━━ Available records ━━

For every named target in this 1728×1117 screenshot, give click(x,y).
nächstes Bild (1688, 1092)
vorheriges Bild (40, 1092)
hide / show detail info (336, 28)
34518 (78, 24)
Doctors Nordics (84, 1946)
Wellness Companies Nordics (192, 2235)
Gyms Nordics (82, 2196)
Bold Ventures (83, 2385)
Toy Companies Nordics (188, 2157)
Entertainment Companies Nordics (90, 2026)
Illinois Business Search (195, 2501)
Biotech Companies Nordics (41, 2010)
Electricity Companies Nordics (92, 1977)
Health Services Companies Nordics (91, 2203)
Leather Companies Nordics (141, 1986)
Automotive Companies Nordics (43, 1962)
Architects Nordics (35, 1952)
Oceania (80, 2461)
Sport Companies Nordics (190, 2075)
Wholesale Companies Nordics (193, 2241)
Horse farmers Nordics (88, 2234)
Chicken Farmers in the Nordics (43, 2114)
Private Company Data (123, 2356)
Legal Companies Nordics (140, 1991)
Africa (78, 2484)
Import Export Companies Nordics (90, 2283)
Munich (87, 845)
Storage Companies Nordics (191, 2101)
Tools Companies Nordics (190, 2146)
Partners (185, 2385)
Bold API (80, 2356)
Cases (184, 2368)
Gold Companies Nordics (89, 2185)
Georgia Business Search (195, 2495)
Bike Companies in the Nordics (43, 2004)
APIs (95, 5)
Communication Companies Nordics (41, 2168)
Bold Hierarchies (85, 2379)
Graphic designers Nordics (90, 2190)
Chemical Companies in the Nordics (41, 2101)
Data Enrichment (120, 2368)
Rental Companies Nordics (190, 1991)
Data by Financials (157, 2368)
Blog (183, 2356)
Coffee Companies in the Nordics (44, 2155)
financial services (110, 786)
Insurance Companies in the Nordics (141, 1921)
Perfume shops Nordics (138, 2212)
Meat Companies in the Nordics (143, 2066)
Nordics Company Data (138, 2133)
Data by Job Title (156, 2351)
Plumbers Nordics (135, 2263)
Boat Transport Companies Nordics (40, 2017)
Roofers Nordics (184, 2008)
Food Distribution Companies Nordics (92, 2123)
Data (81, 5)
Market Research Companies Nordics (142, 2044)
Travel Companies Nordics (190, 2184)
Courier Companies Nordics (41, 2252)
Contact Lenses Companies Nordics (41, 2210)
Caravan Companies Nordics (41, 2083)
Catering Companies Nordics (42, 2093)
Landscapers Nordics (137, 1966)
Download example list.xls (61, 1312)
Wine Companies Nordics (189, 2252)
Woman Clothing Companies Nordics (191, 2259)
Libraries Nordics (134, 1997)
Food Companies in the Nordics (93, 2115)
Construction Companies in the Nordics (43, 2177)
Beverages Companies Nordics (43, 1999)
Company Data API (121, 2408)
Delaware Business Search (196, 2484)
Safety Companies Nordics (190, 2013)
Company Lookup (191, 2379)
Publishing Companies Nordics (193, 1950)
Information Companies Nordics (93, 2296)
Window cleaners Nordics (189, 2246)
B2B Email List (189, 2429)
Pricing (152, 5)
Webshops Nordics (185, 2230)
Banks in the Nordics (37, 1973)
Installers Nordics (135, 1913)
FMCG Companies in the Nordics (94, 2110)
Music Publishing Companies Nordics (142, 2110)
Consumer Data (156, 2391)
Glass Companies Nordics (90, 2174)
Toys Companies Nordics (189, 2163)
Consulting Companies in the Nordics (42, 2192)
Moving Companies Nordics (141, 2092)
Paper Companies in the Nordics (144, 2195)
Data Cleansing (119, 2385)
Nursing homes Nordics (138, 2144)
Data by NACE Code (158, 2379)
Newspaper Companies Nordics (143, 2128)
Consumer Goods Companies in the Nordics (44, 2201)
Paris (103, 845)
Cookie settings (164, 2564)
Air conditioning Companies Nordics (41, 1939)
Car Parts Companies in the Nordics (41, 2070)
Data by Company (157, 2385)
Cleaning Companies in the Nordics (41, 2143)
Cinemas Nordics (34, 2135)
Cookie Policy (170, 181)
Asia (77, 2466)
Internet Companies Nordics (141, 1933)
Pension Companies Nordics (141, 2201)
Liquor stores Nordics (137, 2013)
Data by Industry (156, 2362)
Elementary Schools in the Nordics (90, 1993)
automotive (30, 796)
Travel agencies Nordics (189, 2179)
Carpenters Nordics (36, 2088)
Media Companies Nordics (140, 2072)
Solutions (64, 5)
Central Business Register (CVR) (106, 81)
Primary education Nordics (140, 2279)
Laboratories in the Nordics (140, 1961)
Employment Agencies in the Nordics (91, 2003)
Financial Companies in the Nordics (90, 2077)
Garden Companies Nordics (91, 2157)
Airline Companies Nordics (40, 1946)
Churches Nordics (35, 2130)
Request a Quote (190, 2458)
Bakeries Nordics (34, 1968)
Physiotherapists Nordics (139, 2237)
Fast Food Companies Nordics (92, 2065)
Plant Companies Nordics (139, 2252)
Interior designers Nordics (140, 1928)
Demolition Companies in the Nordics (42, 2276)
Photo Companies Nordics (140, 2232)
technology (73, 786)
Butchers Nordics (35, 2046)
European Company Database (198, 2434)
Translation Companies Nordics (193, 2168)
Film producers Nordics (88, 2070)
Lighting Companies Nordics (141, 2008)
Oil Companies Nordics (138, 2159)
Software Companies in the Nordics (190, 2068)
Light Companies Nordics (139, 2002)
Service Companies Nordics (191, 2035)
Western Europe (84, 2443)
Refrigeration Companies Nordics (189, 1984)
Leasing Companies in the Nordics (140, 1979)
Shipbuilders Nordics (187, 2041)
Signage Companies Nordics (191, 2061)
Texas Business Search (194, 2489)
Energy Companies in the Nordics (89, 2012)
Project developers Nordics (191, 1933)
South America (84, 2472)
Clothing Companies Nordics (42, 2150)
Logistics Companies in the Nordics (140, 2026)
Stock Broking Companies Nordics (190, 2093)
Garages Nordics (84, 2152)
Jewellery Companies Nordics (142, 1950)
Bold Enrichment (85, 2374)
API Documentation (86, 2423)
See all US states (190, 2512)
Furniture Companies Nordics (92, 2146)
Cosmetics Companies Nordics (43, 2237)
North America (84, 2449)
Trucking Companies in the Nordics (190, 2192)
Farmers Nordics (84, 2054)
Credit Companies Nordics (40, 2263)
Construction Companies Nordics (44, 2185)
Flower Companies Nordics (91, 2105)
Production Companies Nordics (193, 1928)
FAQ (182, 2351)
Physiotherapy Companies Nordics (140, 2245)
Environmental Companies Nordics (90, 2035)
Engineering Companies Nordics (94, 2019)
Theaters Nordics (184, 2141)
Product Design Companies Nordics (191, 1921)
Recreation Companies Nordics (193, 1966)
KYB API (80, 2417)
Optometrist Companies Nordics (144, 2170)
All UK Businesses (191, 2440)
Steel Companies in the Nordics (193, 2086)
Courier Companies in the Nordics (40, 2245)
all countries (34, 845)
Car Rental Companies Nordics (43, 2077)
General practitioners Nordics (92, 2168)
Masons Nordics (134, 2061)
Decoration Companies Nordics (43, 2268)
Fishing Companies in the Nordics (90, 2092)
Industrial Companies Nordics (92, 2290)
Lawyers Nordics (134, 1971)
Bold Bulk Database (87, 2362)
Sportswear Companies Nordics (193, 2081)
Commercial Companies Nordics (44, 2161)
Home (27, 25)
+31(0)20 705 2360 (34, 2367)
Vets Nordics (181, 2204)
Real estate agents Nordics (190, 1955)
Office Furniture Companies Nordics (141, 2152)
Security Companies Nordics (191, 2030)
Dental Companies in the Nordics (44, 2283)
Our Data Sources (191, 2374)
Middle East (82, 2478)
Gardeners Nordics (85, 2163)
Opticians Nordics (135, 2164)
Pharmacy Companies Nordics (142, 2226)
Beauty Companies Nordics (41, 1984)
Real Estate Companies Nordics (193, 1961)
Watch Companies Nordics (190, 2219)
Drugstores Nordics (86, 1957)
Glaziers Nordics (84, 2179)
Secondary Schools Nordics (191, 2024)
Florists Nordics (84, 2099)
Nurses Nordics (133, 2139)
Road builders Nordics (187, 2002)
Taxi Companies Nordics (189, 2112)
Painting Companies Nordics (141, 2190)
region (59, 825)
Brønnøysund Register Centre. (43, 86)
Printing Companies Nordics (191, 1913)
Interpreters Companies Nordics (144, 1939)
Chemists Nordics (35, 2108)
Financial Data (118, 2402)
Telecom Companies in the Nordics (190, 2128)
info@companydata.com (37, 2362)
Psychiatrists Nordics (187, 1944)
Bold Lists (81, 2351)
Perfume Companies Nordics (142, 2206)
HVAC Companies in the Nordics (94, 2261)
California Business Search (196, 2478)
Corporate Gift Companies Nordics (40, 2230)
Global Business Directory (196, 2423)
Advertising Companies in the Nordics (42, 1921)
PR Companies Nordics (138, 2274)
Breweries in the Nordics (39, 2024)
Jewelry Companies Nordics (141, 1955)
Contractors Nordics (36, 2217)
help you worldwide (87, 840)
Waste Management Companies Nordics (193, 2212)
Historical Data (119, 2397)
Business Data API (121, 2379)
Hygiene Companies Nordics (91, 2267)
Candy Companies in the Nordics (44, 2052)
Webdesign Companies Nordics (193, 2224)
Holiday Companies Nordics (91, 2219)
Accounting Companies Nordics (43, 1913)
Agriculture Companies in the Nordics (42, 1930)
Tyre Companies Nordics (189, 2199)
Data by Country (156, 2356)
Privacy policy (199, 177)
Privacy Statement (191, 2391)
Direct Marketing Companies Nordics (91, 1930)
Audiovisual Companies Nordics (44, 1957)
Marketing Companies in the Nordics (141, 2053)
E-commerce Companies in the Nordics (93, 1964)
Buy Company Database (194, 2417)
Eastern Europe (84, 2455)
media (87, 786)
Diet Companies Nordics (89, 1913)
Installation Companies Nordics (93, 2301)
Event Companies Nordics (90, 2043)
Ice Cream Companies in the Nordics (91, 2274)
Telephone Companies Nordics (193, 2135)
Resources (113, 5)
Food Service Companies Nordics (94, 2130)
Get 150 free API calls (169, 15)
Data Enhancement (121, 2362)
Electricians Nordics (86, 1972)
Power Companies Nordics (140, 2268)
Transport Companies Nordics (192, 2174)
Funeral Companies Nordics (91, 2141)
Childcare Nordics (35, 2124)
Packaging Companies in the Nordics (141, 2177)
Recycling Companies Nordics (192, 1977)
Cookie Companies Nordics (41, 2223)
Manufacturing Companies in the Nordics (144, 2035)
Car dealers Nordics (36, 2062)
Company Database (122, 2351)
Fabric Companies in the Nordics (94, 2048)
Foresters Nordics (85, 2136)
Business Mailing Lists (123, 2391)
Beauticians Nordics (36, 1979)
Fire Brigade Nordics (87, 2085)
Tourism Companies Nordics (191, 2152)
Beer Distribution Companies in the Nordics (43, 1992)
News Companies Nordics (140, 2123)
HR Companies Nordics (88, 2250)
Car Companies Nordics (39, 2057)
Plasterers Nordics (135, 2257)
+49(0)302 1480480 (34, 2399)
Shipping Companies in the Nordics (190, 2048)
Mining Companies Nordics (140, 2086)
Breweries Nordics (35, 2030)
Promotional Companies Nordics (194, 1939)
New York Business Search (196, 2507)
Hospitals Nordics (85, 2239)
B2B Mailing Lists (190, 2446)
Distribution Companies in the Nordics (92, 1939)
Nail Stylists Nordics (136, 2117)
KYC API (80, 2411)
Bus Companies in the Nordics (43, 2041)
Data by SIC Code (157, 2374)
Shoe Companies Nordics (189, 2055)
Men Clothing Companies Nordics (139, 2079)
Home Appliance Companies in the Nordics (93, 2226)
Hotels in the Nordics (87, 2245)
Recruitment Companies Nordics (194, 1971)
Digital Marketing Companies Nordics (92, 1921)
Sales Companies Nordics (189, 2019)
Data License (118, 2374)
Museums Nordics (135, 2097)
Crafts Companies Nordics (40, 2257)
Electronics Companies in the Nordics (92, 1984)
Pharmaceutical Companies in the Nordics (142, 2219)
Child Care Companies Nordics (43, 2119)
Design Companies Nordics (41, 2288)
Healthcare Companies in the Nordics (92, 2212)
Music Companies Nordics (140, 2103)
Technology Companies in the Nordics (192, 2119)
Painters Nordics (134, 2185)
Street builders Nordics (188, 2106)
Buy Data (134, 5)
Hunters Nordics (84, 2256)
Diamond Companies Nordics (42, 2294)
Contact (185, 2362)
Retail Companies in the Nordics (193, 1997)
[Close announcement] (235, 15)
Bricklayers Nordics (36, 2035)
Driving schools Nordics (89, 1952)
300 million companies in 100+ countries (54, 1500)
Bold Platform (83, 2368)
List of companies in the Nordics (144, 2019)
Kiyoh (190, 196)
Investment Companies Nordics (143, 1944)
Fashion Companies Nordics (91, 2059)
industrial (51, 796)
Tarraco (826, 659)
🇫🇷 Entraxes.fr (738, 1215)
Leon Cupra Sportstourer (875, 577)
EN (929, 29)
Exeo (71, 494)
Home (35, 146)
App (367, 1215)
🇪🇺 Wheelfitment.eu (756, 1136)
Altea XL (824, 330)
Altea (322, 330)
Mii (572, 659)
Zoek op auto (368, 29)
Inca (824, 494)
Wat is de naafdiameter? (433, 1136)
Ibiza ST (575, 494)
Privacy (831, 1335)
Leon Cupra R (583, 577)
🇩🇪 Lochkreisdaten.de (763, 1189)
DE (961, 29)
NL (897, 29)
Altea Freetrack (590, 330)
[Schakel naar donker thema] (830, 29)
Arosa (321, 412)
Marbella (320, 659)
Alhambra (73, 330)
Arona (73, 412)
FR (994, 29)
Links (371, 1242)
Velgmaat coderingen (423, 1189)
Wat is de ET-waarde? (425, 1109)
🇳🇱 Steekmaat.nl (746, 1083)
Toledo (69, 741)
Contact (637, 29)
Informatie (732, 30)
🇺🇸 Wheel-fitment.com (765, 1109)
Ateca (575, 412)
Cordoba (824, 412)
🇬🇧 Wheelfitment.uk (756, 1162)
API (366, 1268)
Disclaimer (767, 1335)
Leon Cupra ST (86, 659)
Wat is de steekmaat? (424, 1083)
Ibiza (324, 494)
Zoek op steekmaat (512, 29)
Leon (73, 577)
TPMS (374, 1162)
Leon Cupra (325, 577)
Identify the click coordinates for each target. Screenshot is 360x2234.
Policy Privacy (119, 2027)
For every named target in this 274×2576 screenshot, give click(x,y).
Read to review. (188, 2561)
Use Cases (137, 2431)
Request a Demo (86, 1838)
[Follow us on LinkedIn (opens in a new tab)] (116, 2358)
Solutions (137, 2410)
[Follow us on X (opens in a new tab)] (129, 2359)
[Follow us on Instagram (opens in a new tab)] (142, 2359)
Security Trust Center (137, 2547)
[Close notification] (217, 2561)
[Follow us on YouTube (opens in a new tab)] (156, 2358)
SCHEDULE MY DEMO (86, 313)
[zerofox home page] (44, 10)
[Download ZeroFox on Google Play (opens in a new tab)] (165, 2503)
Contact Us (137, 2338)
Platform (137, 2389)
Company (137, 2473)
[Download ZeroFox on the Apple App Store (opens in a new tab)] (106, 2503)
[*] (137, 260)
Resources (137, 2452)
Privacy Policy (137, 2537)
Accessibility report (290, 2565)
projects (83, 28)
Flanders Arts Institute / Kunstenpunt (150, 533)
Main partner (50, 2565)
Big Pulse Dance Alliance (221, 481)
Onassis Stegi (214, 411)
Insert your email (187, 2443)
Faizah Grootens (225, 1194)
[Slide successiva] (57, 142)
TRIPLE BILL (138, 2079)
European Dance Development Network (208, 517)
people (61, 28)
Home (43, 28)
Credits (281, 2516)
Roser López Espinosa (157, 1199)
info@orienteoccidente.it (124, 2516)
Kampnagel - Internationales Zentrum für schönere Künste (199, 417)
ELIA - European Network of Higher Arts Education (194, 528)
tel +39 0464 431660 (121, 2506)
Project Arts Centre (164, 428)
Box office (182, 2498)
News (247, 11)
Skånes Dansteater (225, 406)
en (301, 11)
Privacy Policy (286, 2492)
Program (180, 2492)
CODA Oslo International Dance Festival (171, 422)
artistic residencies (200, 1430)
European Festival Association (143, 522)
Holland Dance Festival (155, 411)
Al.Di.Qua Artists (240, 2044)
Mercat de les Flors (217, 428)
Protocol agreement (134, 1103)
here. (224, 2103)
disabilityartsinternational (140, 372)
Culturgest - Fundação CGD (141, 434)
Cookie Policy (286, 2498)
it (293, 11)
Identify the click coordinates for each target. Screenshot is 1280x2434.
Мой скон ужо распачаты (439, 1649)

━━━

> [Exercise goal]: Figure out how many lines above include the string "Construction", then report that number and nothing else.

> [Answer to this task]: 2